Je connais assez bien le Lac des Cygnes de Petipa/Noureev, chef-d’œuvre classique du répertoire que l’on ne se lasse jamais de redécouvrir. Mais je n’avais encore jamais assisté à une création de Matthew Bourne, chorégraphe britannique dont la réputation de réinventeur des grands ballets précède chacune de ses productions. L’occasion était trop belle : la tournée du revival londonien de Swan Lake fait escale en ce moment à La Seine Musicale. Voici mon avis sur ce Lac des Cygnes revisité.
Swan Lake a été créé en 1995 à Londres par Matthew Bourne et sa compagnie New Adventures. Bourne y réinvente le ballet conçu à l’origine par Marius Petipa et Lev Ivanov. Le prince, étouffé par une cour glaciale et une mère autoritaire, se trouve au bord du suicide. C’est alors qu’il a une vision : une nuée de cygnes mâles, puissants, inquiétants, l’attirent dans leur monde. Il tombe amoureux de l’un d’eux, avant que la réalité — et la société — ne le rattrape.
La production donnée actuellement à la Seine Musicale est quasi-identique à celle du revival du West End londonien. On y retrouve une scénographie impressionnante, où les changements de décors s’enchaînent avec une fluidité parfaite. Les lumières, tangentes, sculptent les corps et accompagnent la montée en tension dramatique.
Le premier choc, évidemment, vient de ces cygnes masculins, torse nu, menaçants, presque bestiaux.
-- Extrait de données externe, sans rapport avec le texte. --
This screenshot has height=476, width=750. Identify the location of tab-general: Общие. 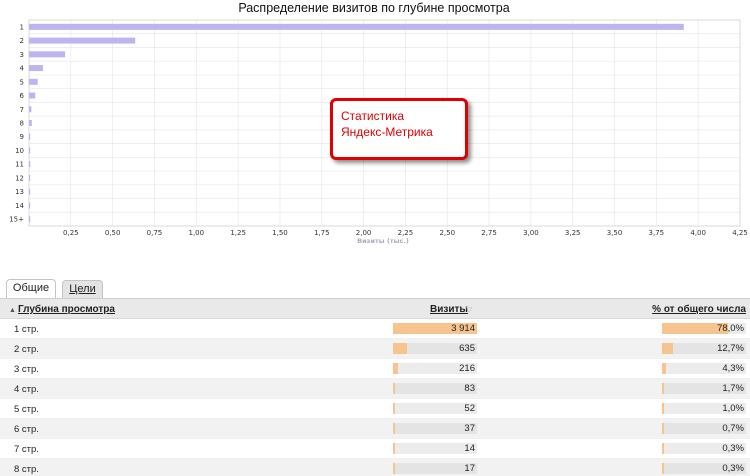
(31, 288).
L’image est saisissante. Bourne inverse les codes du ballet romantique : ici, pas de tutus ni de pointes, mais des mouvements amples, ancrés au sol, presque lourds.
Le propos, profondément queer, reste bouleversant 30 ans après sa création. La transformation du conte romantique en drame identitaire résonne toujours, surtout dans la scène d’hôpital psychiatrique de l’acte IV, qui évoque les thérapies de conversion. Le spectacle déroule également une métaphore de la violence intra-communautaire et de la difficulté de faire couple en tant que personne queer.
En revanche, certains aspects de la narration ont mal vieilli. La satire de la monarchie et de la société mondaine britannique, omniprésente dans les années 1990, paraît aujourd’hui datée. Plus gênant encore : la représentation misogyne des personnages féminins, notamment celle de la princesse frivole, que Bourne dépeint comme ridicule et inconstante.
Sur le plan chorégraphique, j’ai eu un ressenti mitigé. Les mouvements, ni véritablement classiques ni franchement contemporains, manquent de légèreté à mon goût. J'ai en revanche été totalement happé par le dernier acte. La tension dramatique y atteint son apogée, les mouvements de groupe sont magnifiques, et la musique de Tchaïkovski, magnifiée par une subtile réorchestration, emporte tout sur son passage.
Swan Lake se joue à La Seine Musicale (Boulogne-Billancourt) jusqu’au 26 octobre 2025, avant de poursuivre sa tournée internationale.